» **Dataset records**:
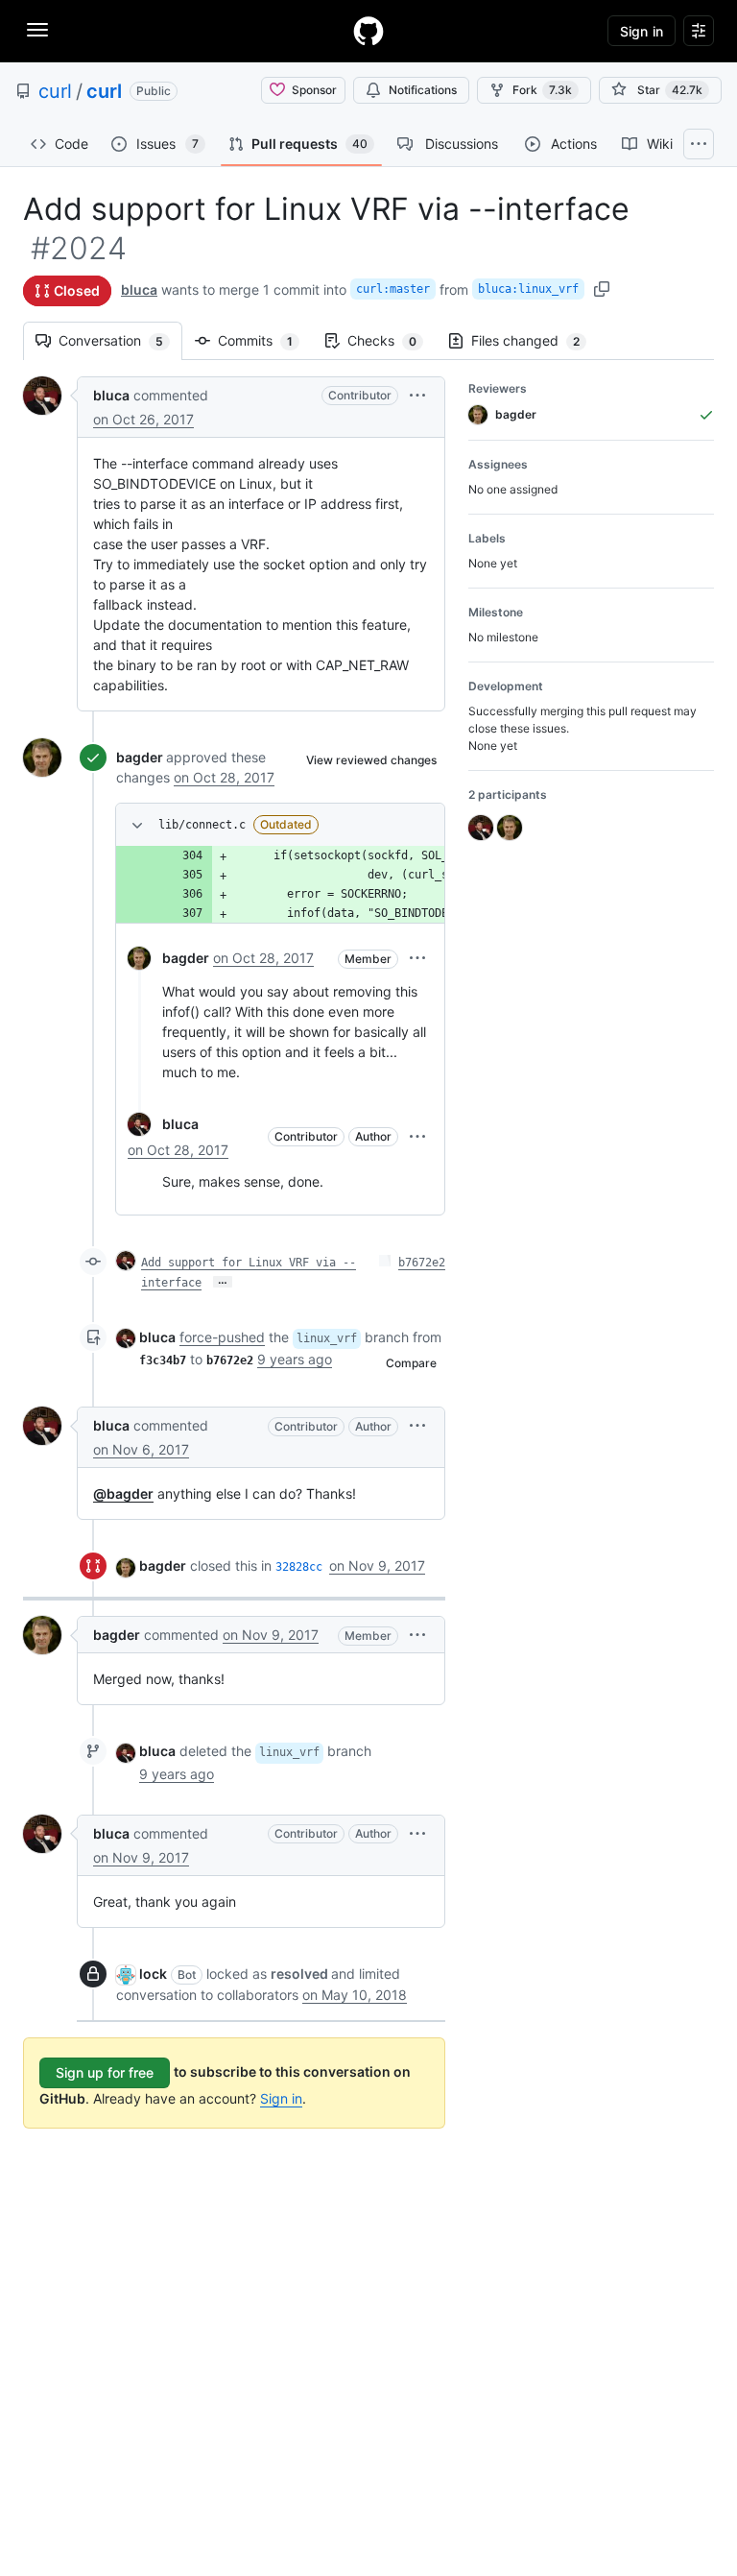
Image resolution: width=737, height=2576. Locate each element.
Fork (542, 90)
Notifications (423, 90)
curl (55, 91)
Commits (265, 340)
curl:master (393, 289)
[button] (417, 395)
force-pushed (222, 1337)
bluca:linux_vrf (528, 289)
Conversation (120, 340)
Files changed (535, 340)
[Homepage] (368, 30)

» **Problem requirements**: Reproduce, exactly and with both ends included, every line from the one that contains "bluca:linux_vrf (528, 289)" to the end of the listing above.

» **Task solution**:
bluca:linux_vrf (528, 289)
Conversation (120, 340)
Files changed (535, 340)
[Homepage] (368, 30)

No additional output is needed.